Methods. In January 2003 we started a prospective registry preliminary to the eventual introduction of PHV at our Institution. All patients potential candidates for PHV on the basis of the current indications were included. Main inclusion criteria were aortic stenosis with surgical indication and EuroSCORE >9.

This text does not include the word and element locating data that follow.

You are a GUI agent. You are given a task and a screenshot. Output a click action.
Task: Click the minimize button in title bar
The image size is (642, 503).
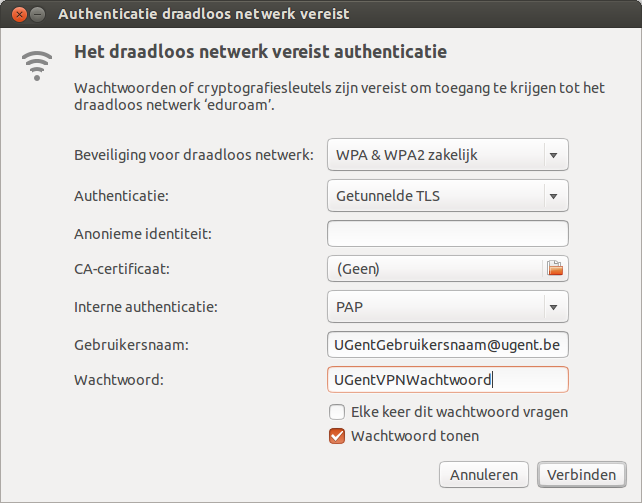click(36, 15)
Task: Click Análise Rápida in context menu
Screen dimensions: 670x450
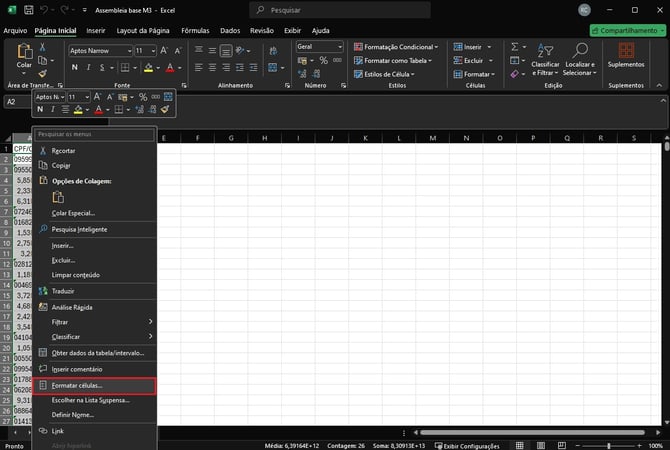Action: [72, 306]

Results. Between 2003 and 2006 a total of 1,588 patients were screened; 152 (9.6%) entered the registry. Mean EuroSCORE was 12.1±3.0. Of these, 91 were excluded due to conditions compromising the safety/feasibility of PHV (coronary artery disease not treatable percutaneously, 69 cases; bilateral severe femoral arterial disease, 32 cases; unclampable ascending aorta, 39 cases), and only 61 patients were finally eligible for PHV (3.8% of all aortic valve operations). Among these, operative mortality-rate was 9.8%, major adverse cerebrovascular events-rate was 6.5%. End-of-follow-up mortality-rate was 31.1% with 83% of survivors being in NYHA class I–II. Results were not significantly different among patients included in the registry and considered not suitable for PHV. The annual percentage of patients amenable of PHV dropped from 6% in 2003 to 2.2% in 2006 (p=.0098).
Conclusions. The percentage of potential candidates for PHV is extremely limited (3.8% of all aortic valve patients referred). The annual percentage of candidates dropped steadily. The current results of conventional aortic valve replacement are excellent even in high-risk cases. These findings raise perplexity over the potential clinical impact of PHV.